Connecting the Digital Thread Across the Quality Lifecycle
Digital Product Quality
In the world of the digital thread, a heavy emphasis has been placed on connecting research & development with manufacturing and then to the supply chain. Quality management has often been pushed to the side, largely due to regulations and the traditional use of disparate and disconnected systems to track and manage the quality programs. Over the years, connecting the outputs from various quality issues and events has been difficult. Most data are integrated to different business intelligence (BI) tools or exported to a data lake for analytics, producing poor reporting against the products. The primary reason is that quality issues and events are rarely tied to a Bill of Materials (BOM) structure and/or to the individual part that make up the finished goods.
Why is that?
Quality systems don’t have concepts of a BOM structure, although most will be capable of importing a list of finished good SKUs to associate quality processes like CAPAs, complaints, nonconformances and audits. What about other systems outside the general QMS? Do these systems have the same SKUs? Where are the finished goods and parts managed?

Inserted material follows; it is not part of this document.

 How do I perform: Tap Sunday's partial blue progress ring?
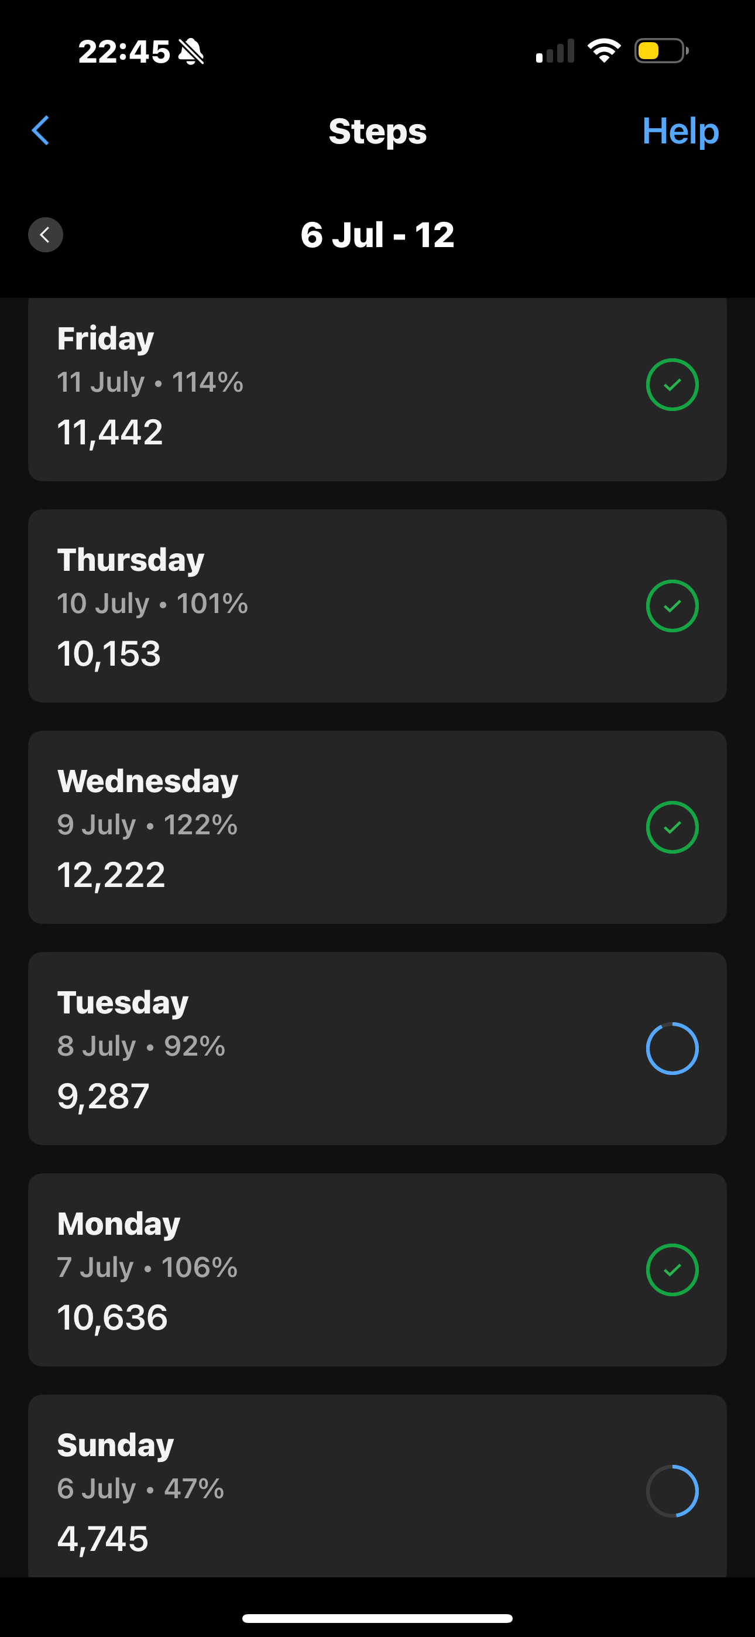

The answer is your global PLM system, where change management is executed, the full digital product definition is outlined, and product families and variations of the same parts and products are managed. Integration of quality systems to PLM leads to a closed-loop quality management system which will not only streamline your multitude of processes to one central location, but it will also alleviate the burden imposed on quality resources during a quality event. Further, it will also improve an organization’s control of processes and significantly lower their Cost of Poor Quality (COPQ) budget.
The digital thread cannot be achieved without connecting all the quality issues and events across an enterprise to the digital parts managed within a PLM system.
This is where a paradigm shift is happening for companies that have invested in a digital product definition and linking these issues and events to the appropriate parts that make up the definition. Digital product quality (DPQ) provides the enterprise solution to take these issues across an enterprise and relate them to the parts and product definitions managed with PLM.
Below is the DPQ solution framework connecting quality issue intake systems across an enterprise to the digital product definition managed within PLM. It then provides a solution for collecting these issues for evaluation by a quality product subject matter expert to disposition one to many against a continuous improvement process (CIP) within PLM or to an external system creating full traceability across the digital thread.
Kalypso’s Digital Product Quality Solution
Three core value drivers are pushing this paradigm shift within the digital thread:
Traceability
Initiating quality issues against a part or product creates a digital history of events that can be viewed by R&D, global quality and manufacturing. Multiple issues can be evaluated, initiated, and linked to a single (or multiple) Continuous Improvement Processes (CIPs) within PLM or to external systems like QMS or MES. The digital product definition managed under enterprise change also has traceability and connectivity to the CIPs. This leads to increased transparency throughout the change management process. With increased traceability against the parts, products, and issues, Quality can determine where there are opportunities to leverage CIPs not only for the current part, but also for variations of the same part. With greater efficiencies and a reduction in redundant CAPAs, the process moves away from a documentation exercise and focuses on collaboration and continuous improvement, more closely aligning with the original intent of the ISO 9001 standard.
Enterprise Visibility
Most large enterprise organizations struggle with global visibility as it relates to their products and their associated quality processes by consolidating all quality issues and processes with respect to the digital part/product definition, anyone who has access to the global PLM system can view this data in real time for the parts/products of their expertise. Many enterprises manufacture the same products and parts across the globe. The same issues affecting one region can be easily seen by other regions to understand if a global change is required, or if the issues are isolated. This visibility leads to greater collaboration and improves the speed to market for next-generation products by consolidating the efforts required for the change management process and empowering enterprises to understand the core issues with parts, products, and suppliers in the field.
Data lakes are great for advanced analytics and business intelligence, but if quality issues, events, and processes are not related to the appropriate finished good or part managed in the PLM system, then significant work is required to pull this data together. Quality engineers spend a large portion of time trying to consolidate information from various systems to determine how to investigate root causes and establish corrective action plans to remediate the problem.
Predictive Analytics
By completing the digital thread and relating quality issues and processes to the digital product definition, a foundation is created to drive predictive and prescriptive analytics. Machine learning focusing on the digital part or finished good can start to interpret what events are happening in each region along with what events or outcomes can be expected. A company can then move to risk-based continuous improvement by evaluating the biggest risks to their products, patients, and brands and taking proactive measures before they become mission-critical issues across the enterprise. Change management can then be linked to the prediction model to initiate, escalate, and formulate the appropriate actions as part of a global enterprise change for the parts/products reducing speed to market and helping drive next-generation products to the market faster.